WHAT YOU WILL DO: Copy out the data from the line containing "Hide the Mayer Multiple legend series" up to and including the line containing "tap(188, 734)", with every line kept as it is. Leave the pictures out of your answer.

Data drawn from a collection:
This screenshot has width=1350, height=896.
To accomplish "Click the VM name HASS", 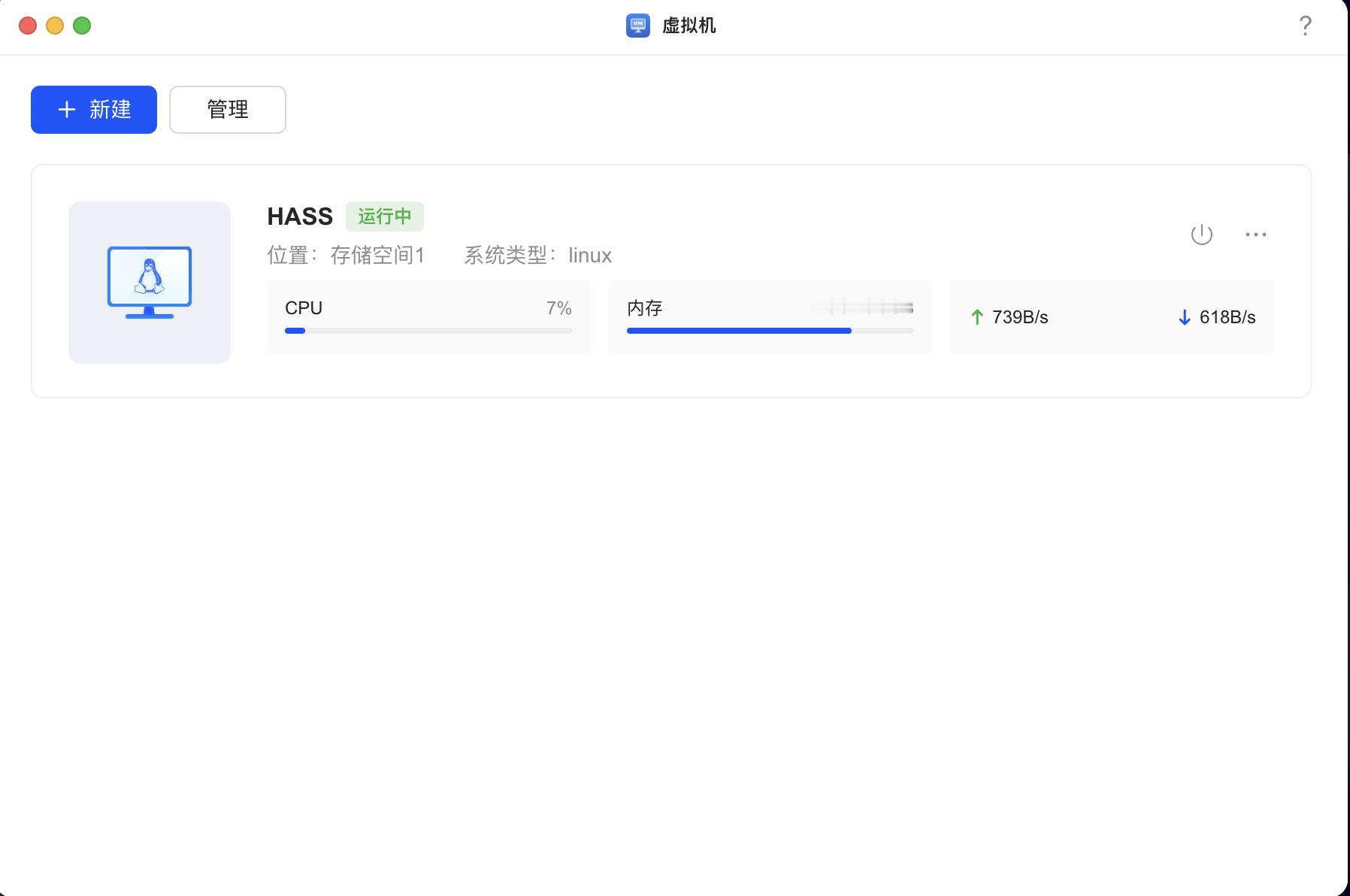I will pos(300,216).
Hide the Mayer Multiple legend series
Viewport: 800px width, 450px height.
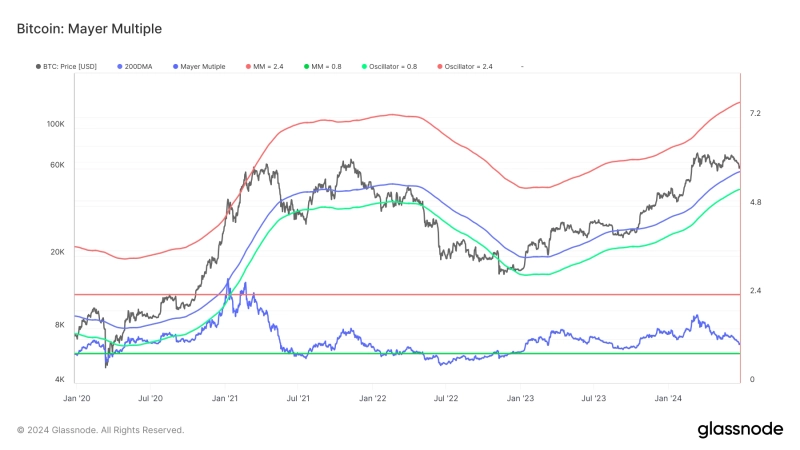click(x=203, y=66)
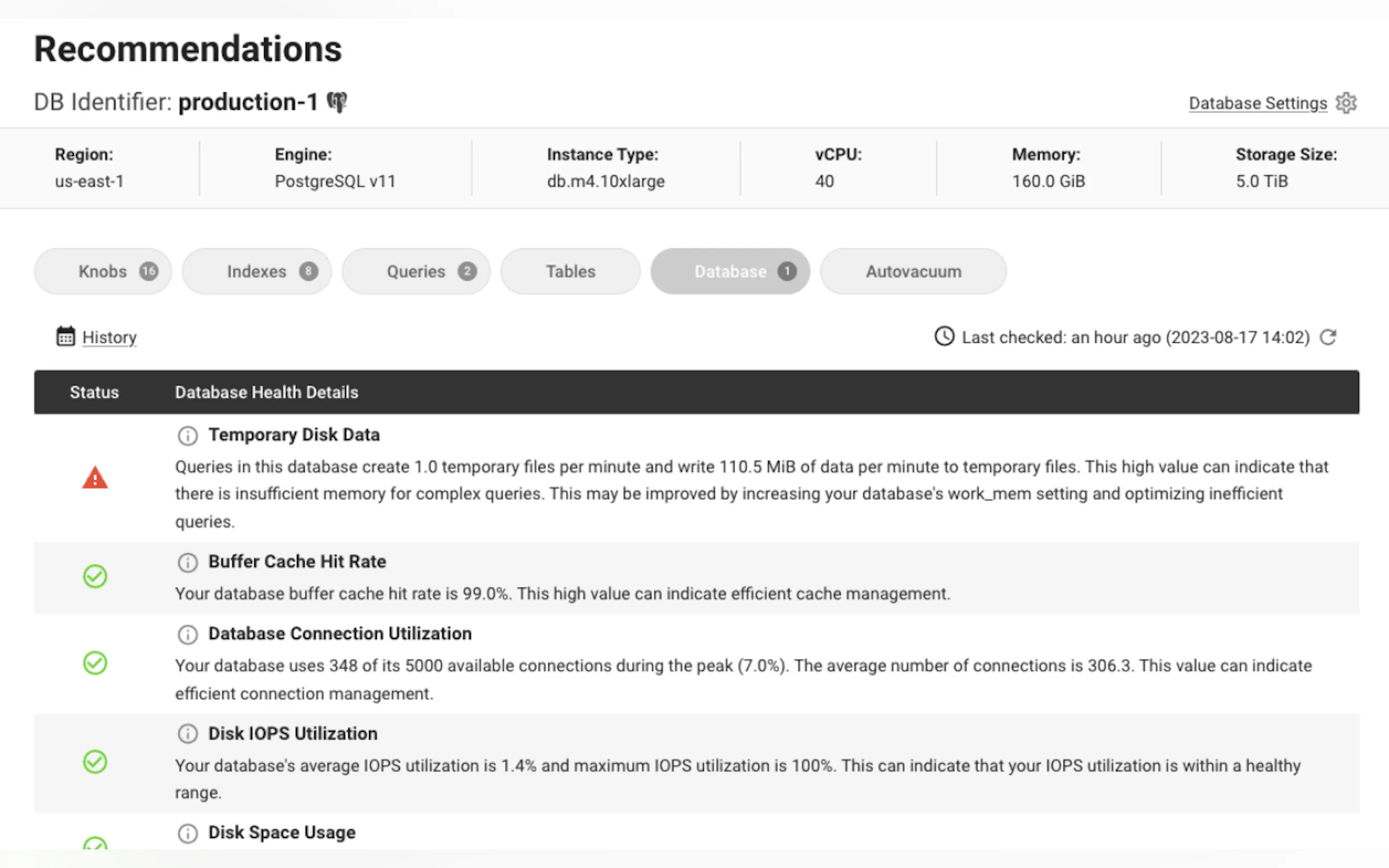Click info icon for Disk IOPS Utilization
The height and width of the screenshot is (868, 1389).
tap(188, 734)
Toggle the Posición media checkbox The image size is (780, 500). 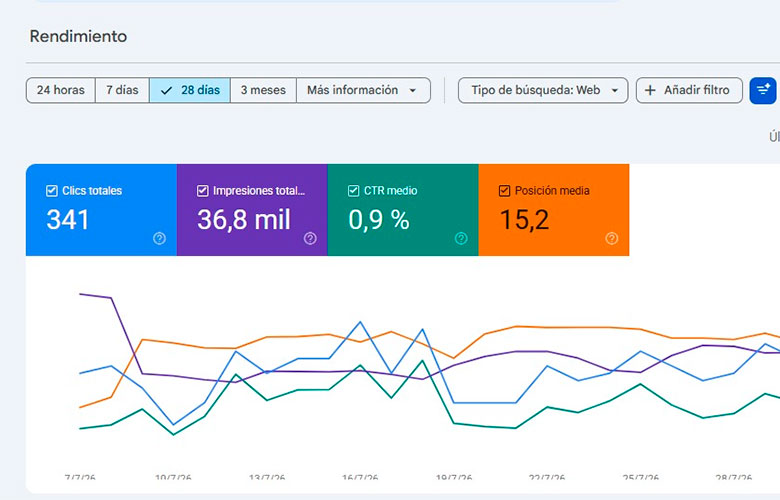(504, 191)
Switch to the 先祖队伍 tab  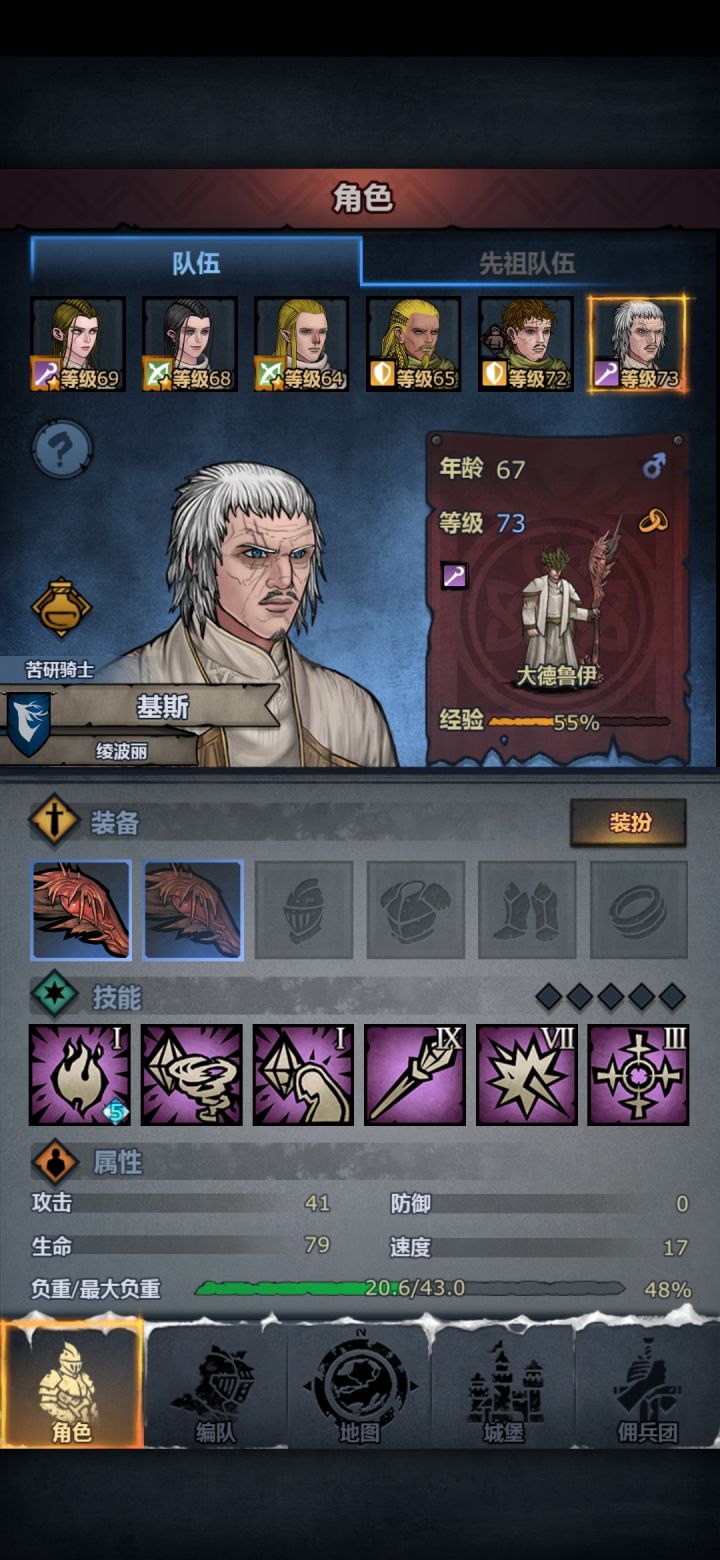pos(527,263)
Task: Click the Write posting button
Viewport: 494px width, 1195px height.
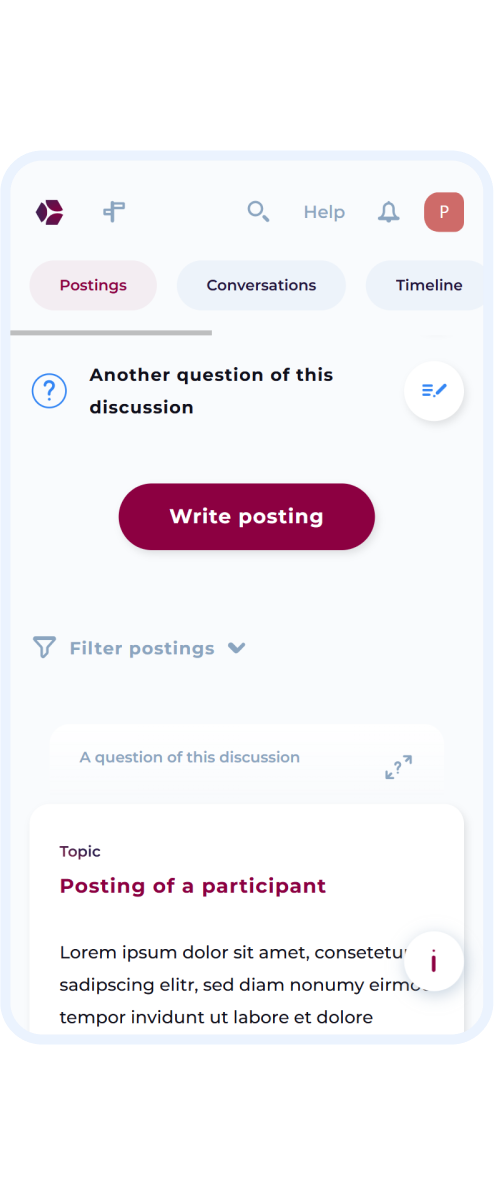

RESPONSE TO THIS TASK:
Hide the Mayer Multiple legend series
Viewport: 800px width, 450px height.
click(x=203, y=66)
Click info icon for Disk IOPS Utilization
The height and width of the screenshot is (868, 1389).
tap(188, 734)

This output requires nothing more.